====== EXTRACTED ENTRIES ======
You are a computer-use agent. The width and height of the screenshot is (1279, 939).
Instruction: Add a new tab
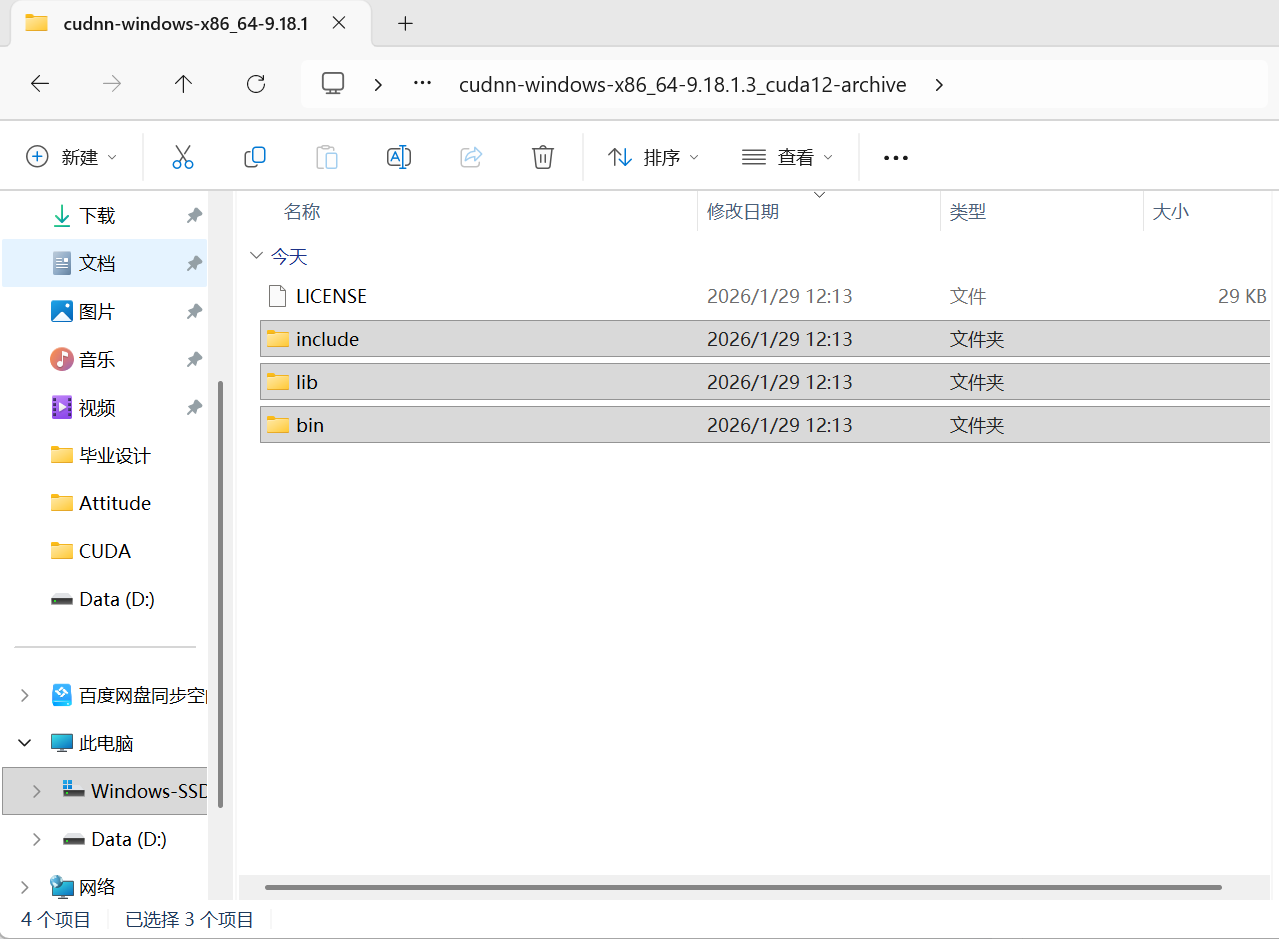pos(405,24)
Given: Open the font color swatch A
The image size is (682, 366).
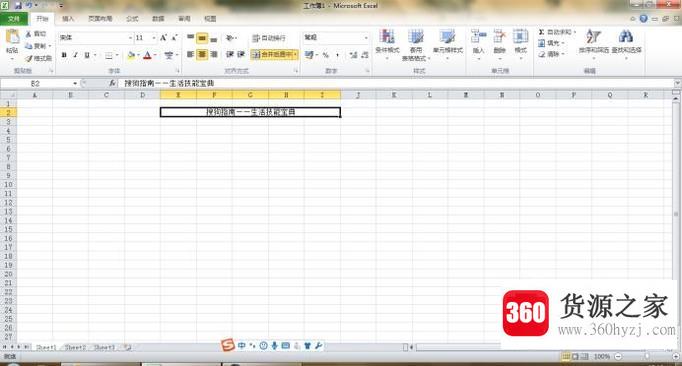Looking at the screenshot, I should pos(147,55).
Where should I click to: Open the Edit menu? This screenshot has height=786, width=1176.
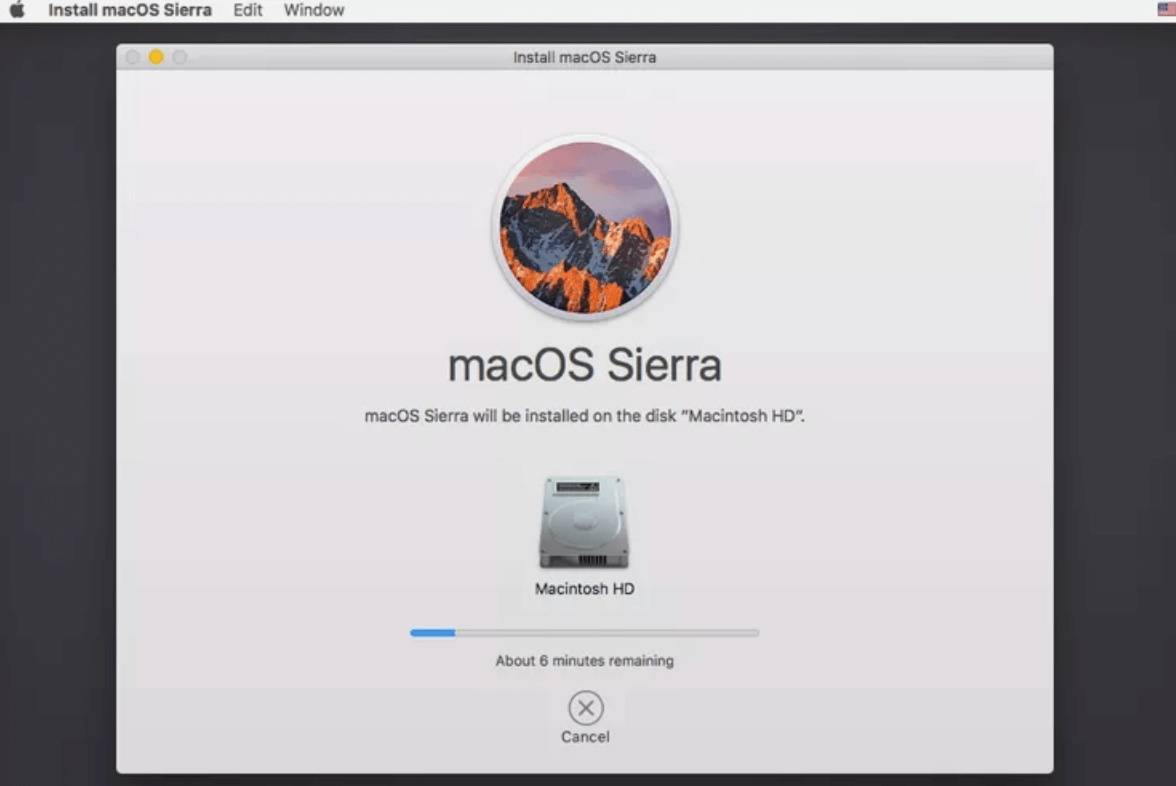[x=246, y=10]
======
(EXERCISE PROMPT) Set down every entry above exactly as written. Leave out all pictures.

(EXERCISE RESULT)
You are a computer-use agent. The width and height of the screenshot is (1279, 939).
Instruction: Add a new tab
pos(405,24)
Given: Open the font color swatch A
The image size is (682, 366).
Looking at the screenshot, I should pos(147,55).
Where should I click to: Open the Edit menu? This screenshot has height=786, width=1176.
[x=246, y=10]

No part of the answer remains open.